The Launch That Should Have Been Front-Page News
On April 2, while most of the tech press was still writing Liberation Day anniversary retrospectives, Google DeepMind quietly released what might be the most consequential AI model of 2026 [1]. Gemma 4 is a family of open-source AI models released under the Apache 2.0 license — the most permissive open-source license that exists. Anyone can download them, run them, modify them, and build commercial products with them. No API keys. No per-token charges. No terms of service that change quarterly.
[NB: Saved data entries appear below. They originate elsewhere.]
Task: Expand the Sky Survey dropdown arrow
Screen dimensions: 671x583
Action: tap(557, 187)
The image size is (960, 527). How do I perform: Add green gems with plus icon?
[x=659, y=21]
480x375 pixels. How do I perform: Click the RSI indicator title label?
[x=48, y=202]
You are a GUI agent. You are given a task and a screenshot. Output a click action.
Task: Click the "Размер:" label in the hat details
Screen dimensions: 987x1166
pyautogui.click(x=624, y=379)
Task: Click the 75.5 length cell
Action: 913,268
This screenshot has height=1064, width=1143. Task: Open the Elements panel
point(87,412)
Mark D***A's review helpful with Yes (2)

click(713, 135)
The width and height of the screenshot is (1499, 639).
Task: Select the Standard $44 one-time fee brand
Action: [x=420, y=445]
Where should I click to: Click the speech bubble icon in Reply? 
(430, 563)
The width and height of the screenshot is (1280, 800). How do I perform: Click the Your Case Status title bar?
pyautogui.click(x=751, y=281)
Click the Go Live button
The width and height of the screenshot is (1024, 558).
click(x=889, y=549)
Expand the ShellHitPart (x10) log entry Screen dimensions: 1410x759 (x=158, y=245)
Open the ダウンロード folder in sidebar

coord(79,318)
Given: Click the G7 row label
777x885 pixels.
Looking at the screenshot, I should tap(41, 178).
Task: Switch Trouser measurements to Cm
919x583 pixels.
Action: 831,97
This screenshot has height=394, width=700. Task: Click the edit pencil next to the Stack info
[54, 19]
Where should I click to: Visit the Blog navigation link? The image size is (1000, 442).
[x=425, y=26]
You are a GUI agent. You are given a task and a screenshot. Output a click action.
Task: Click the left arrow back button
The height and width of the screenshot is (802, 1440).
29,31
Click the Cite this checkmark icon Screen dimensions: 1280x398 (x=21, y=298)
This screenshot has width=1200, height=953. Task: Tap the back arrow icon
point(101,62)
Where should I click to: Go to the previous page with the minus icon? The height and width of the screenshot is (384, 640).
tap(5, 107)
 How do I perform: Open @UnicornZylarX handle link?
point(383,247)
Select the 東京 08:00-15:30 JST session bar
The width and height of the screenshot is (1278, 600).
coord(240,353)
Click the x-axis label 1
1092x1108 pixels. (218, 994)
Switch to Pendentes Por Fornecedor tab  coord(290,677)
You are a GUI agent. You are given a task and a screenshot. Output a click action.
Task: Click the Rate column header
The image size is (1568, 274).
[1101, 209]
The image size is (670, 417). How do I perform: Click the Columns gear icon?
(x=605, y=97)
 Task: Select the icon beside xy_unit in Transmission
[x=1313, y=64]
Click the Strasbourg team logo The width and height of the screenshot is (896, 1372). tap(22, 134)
The family includes four variants: a 2B-parameter model small enough for IoT devices, a 4B model for phones, a 26B model that uses a mixture-of-experts architecture for efficiency, and a 31B dense model that represents the full capability ceiling [1]. All of them support 256K token context windows, process text, images, and audio natively, and work in over 140 languages. That spec sheet alone would be noteworthy. What makes Gemma 4 genuinely important is the benchmark performance — numbers that put it in direct competition with models costing tens of millions of dollars to access at scale.
The Numbers That Matter
The 31B model scores 89.2% on AIME 2026, 80% on LiveCodeBench v6, and 84.3% on GPQA Diamond [1]. For context, those are numbers that would have been a closed-model flex not very long ago. The 26B mixture-of-experts variant scores 88.3% on AIME and 77.1% on LiveCodeBench while using significantly less compute per inference than the dense 31B model [1]. That matters because it suggests you can get most of the capability at a much lower hardware cost. The most striking metric, though, may be the agentic one: 86.4% on τ2-bench, a benchmark measuring an AI model's ability to use tools autonomously and complete multi-step workflows [1]. That is not a small incremental upgrade over the previous generation. It's a leap. And because it's available under an open license, that leap belongs to anybody willing to download the weights and start building.